The point of the talk is it is non-trivial to detect those dependencies.
It looks like most of the time was spent discussing Python. I suspect that is because it is possible to create software without an explicit build stage, so you would not receive warnings about a dependency until the code is called. If the software treats it as an optional dependency, you may not receive any warnings. This sort of situation is by no means unique to interpreted languages. You can write a program in C, then load a library at run time. (I've never tried this sort of thing, so I don't know how the compiler handles unknown identifiers/symbols.) Heck, even the Linux kernel is expected to run "hidden packages" (i.e. the kernel has no means of tracking the origin of software you ask for it to run).
Yes, you can write software to detect when an inspected application loads external binaries. No, it is not trivial (especially if the software developer was trying to hide a dependency).
And just a quibble: even bootstrapping requires the use of a binary (unless you go to unbelievably extraordinary measures).
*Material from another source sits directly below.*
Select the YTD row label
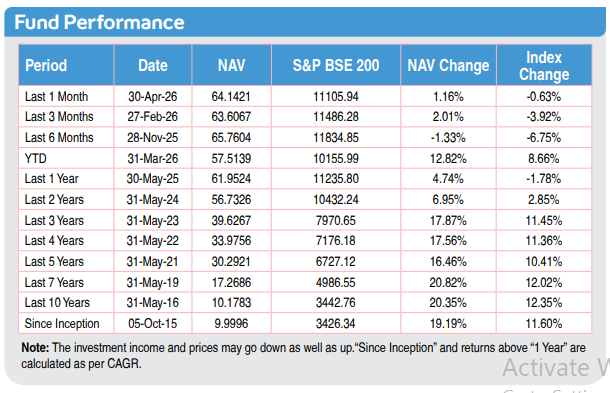This screenshot has width=610, height=393. click(36, 158)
Dependency detection is usually done during source code review for software packaging (like Debian), there it is relatively trivial; look at declared dependencies, search for language functionality that loads libraries or calls executables and mostly you will be done. Like dlopen for C or import for Python.
The Linux kernel has the IMA subsystem that is intended to prevent executing untrusted binaries, enroll all the hashes from your package manager, and then you will know where every executed binary came from. Or just verify the block device with dm-verity. Or both. I believe that similar functionality exists on Windows and some interpreters have support for asking the kernel to check if files can be executed before loading them.
The Bootstrappable Builds toolchain requires the use of machine code of course since CPUs only accept machine code, but that machine code is in hex numbers in a text file with comments and that form is considered the "source code" not "a binary", aka it is "the preferred form for modification" (the phrase used by the GPL). The human starting the bootstrap process has to review it is correct, enter it into the computer in some trustworthy way, and start it. Yes, the bootstrap process does go to unbelievably extraordinary measures :)
Does Gentoo use the Bootstrappable Builds process yet? ISTR someone was working on it.
Windows/macOS/etc are pretty irrelevant if you don't want to trust binaries, because most of them don't come with full source code. People who care about this stuff aren't even going to consider proprietary platforms.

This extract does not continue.